■ PROBLEM TO SOLVE
Search the material below for the string "Register". Return every line that holds it.

───

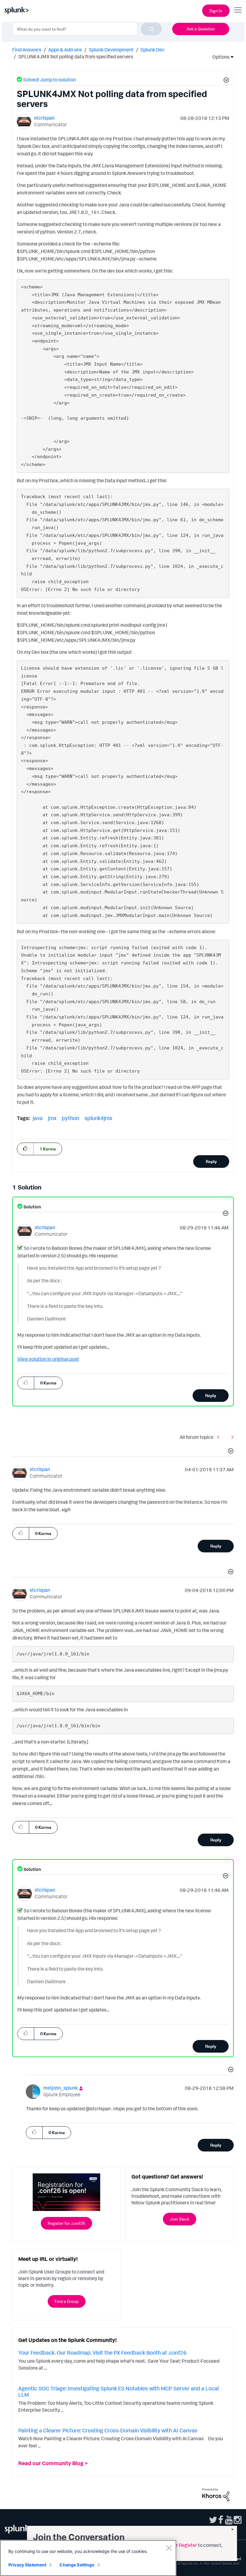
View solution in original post (48, 1359)
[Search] (151, 29)
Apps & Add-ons (65, 50)
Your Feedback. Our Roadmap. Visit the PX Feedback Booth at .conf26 (102, 2352)
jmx (52, 1118)
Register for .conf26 (66, 2223)
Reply (211, 1161)
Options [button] (219, 57)
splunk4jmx (98, 1118)
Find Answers (26, 50)
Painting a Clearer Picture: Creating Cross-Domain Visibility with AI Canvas (107, 2430)
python (70, 1118)
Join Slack (179, 2218)
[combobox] (87, 29)
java (38, 1118)
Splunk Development (111, 50)
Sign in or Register (177, 2545)
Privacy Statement (27, 2564)
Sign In (215, 10)
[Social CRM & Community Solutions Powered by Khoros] (215, 2494)
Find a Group (67, 2301)
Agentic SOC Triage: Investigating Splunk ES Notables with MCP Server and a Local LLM (118, 2391)
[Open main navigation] (238, 10)
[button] (225, 81)
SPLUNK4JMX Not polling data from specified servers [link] (75, 56)
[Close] (169, 2548)
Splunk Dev (152, 50)
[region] (88, 2558)
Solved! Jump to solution (49, 80)
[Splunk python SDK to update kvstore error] (231, 1436)
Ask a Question (201, 28)
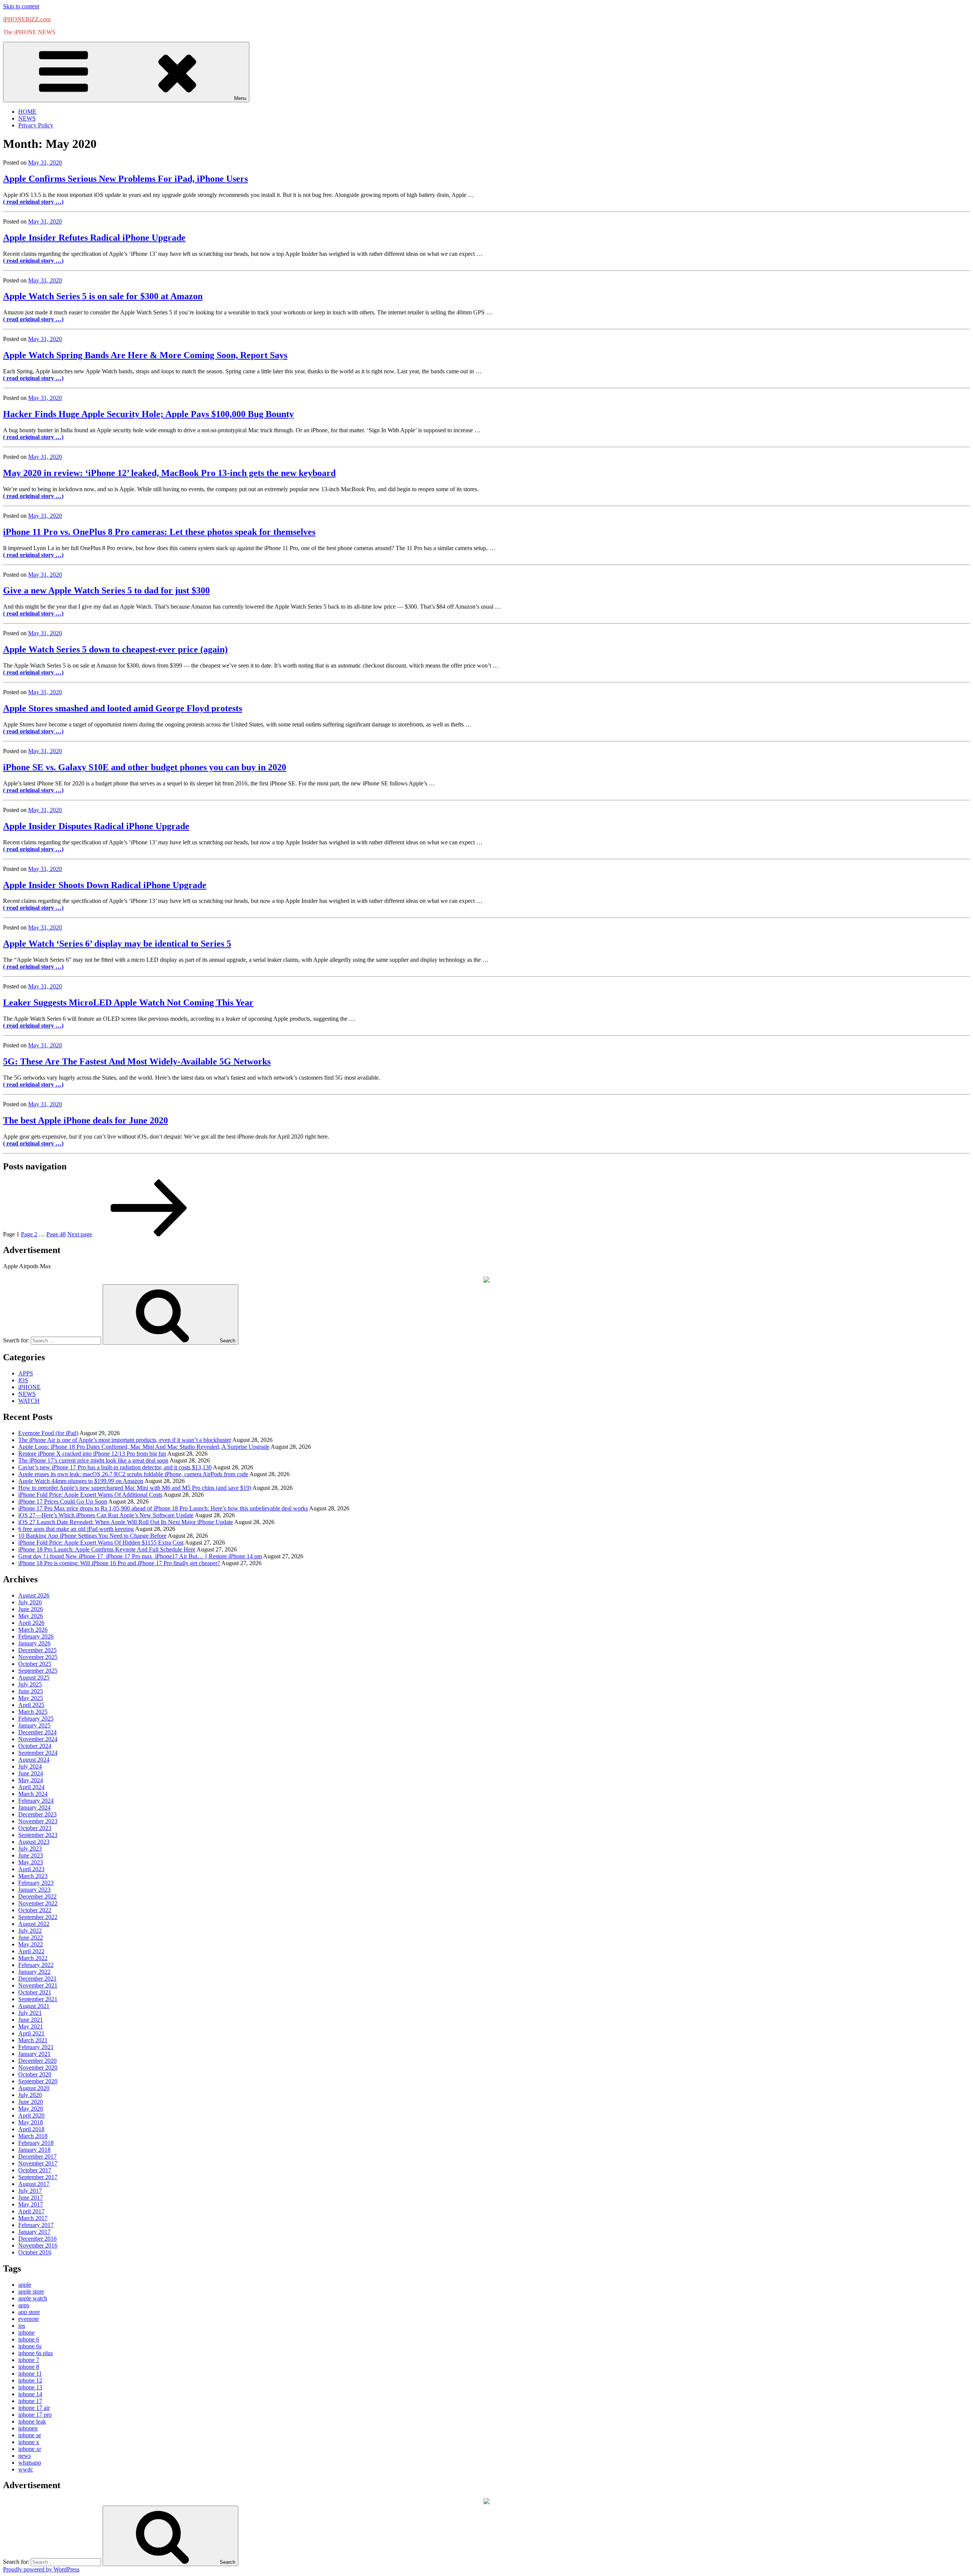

───

■ FINISHED EXERCISE
Register for .conf26 (66, 2223)
Sign in or Register (177, 2545)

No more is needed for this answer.